Sending hugs and prayers for you and your guys. I sure hope things take a turn for the better soon.

Love,

Pauline


----------



## weever (Oct 1, 2006)

Hugs to you mamaj. Sometimes it helps to just let it out. That's what we're here for.


----------



## Callieslamb (Feb 27, 2007)

MamaJ- hugs for you from me too. Sometimes life stinks. Hang on!


----------



## stef (Sep 14, 2002)

mamajohnson said:


> Thnx to each of you. I guess I just needed to get it off my chest.
> I really feel like a whiney baby. I know some of you have way more on your plate than I do.
> 
> Losing work I can almost deal with. The inability of finding work is getting tough. I have always been able to snag a job within days of starting to look. Not weeks. Not months.
> ...


Dear Mamma J...it's not 'whiny' at all. I'm so sorry for all the pain. (((( MJ ))))


----------



## MDKatie (Dec 13, 2010)

So sorry MamaJ. It's hard to go through the stress of money troubles like that, and then you throw on the loss of beloved pets and it makes it so much worse! :kiss: Hang in there.:grouphug:


----------



## Ana Bluebird (Dec 8, 2002)

So sorry for your hardship. Does it help any to know we have all suffered through such things too. I just lost my constant companion (she was only 6 years old), my dog that was more than a dog, a joy to our lives, wanting to please us. So I know it HURTS! Guess it will take awhile---I just try to keep busy, keep my mind busy. Bless your aching heart for caring.


----------



## DragonFlyFarm (Oct 12, 2012)

Oh MammaJ I'm so sorry. Put on some comphys, curl up and let the tears flow -- it's not being whiney, you gotta let it out. Each day is a new beginning, things will get better. Hugs to you.


----------



## Katherine in KY (May 11, 2002)

Sending positive thoughts your way--the good news is that things will get better!


----------



## Miz Mary (Feb 15, 2003)

Ohhhhhhh Im so sorry MamaJ ..... losing pets is one of life's hardest trials ... cry your eyes out , it will cleanse your soul .......

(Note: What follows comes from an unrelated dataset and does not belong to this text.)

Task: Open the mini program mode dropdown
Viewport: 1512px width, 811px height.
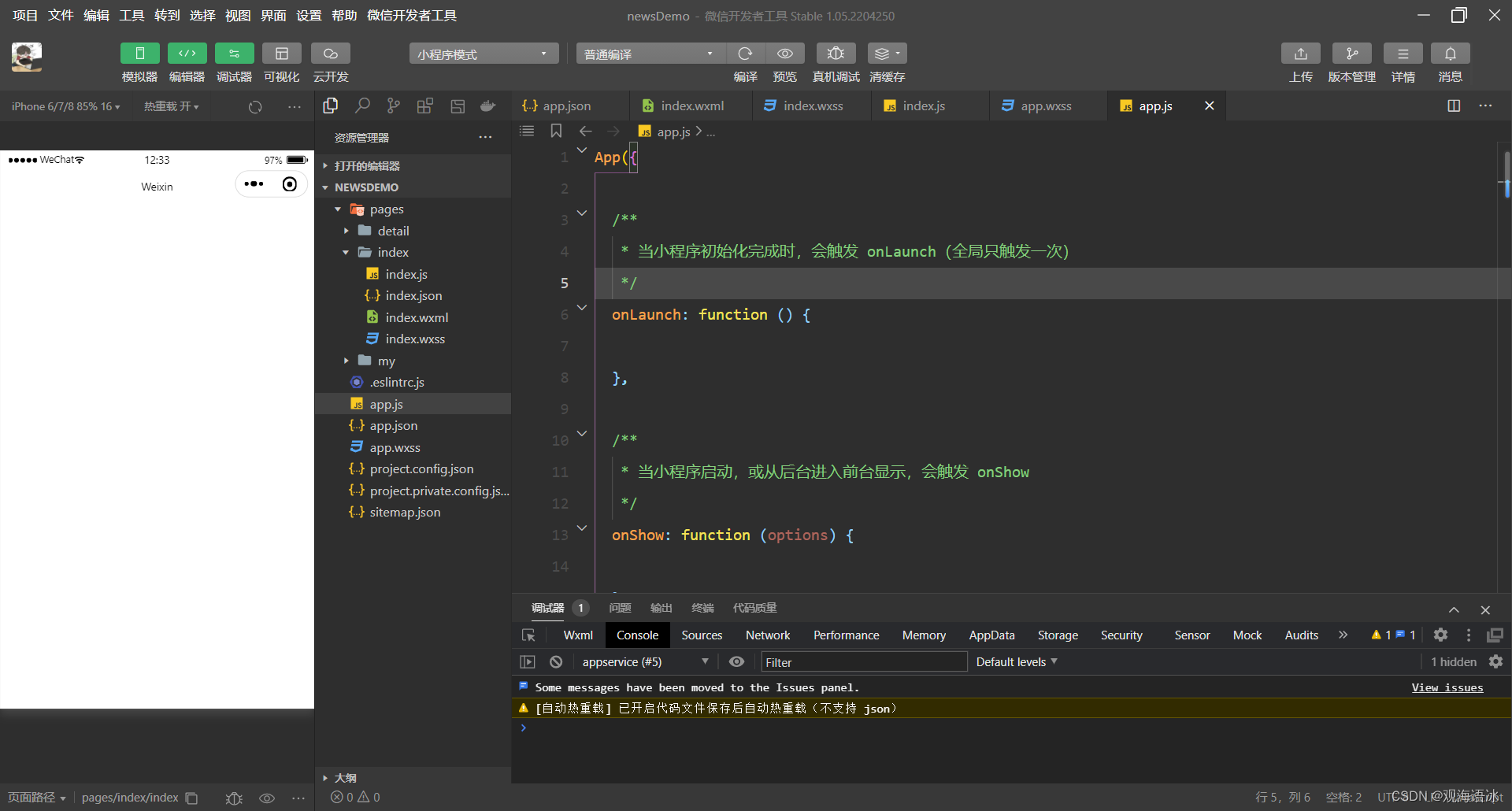Action: coord(484,54)
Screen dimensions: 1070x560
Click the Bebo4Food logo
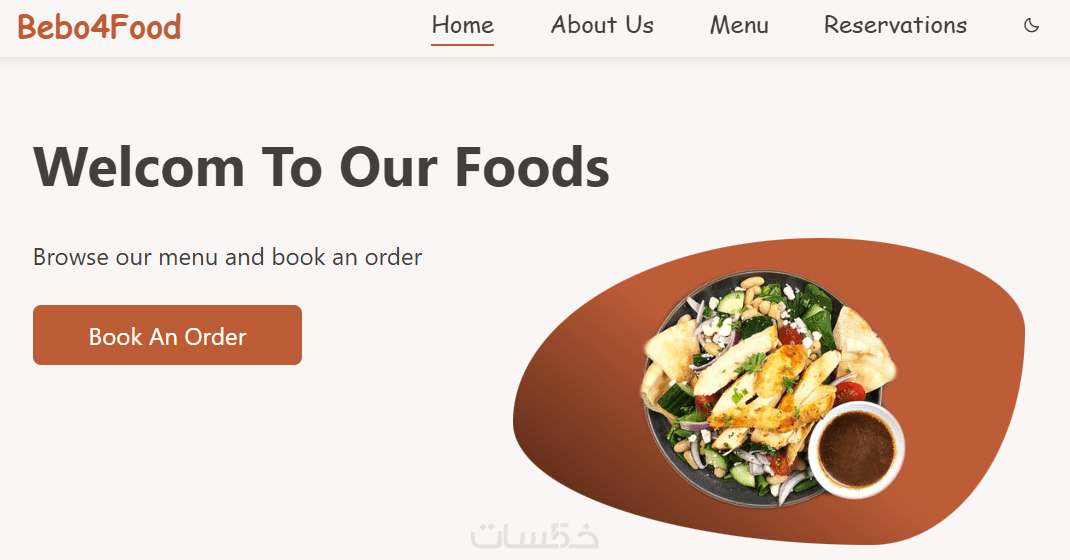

Yoga , counting blessings, and casting on sure helps me when I'm sad .......

I am praying for joy to be in your life .....


----------



## MullersLaneFarm (Jul 23, 2004)

MamaJ, this is so heart breaking.

I hope you are feeling a bit better today.


----------



## Stiffchick (Jul 18, 2012)

I am sorry for your losses. We were in a similar financial situation, and did not qualify for food stamps. can you find a food co op or church, out here its called helping hands, and anyone can go. its about $20 for a meat box, then they give all kinds of other items such a juice or soda, bread fruit, veggies for free. ( I have never found much use for the pantry boxes they sell) but cannot beat the price of the meat box and free items. There is no income requirement, anyone who wants to go can. It just helps stretch the food budget alot.


----------



## bergere (May 11, 2002)

I am so very sorry you are going through this. 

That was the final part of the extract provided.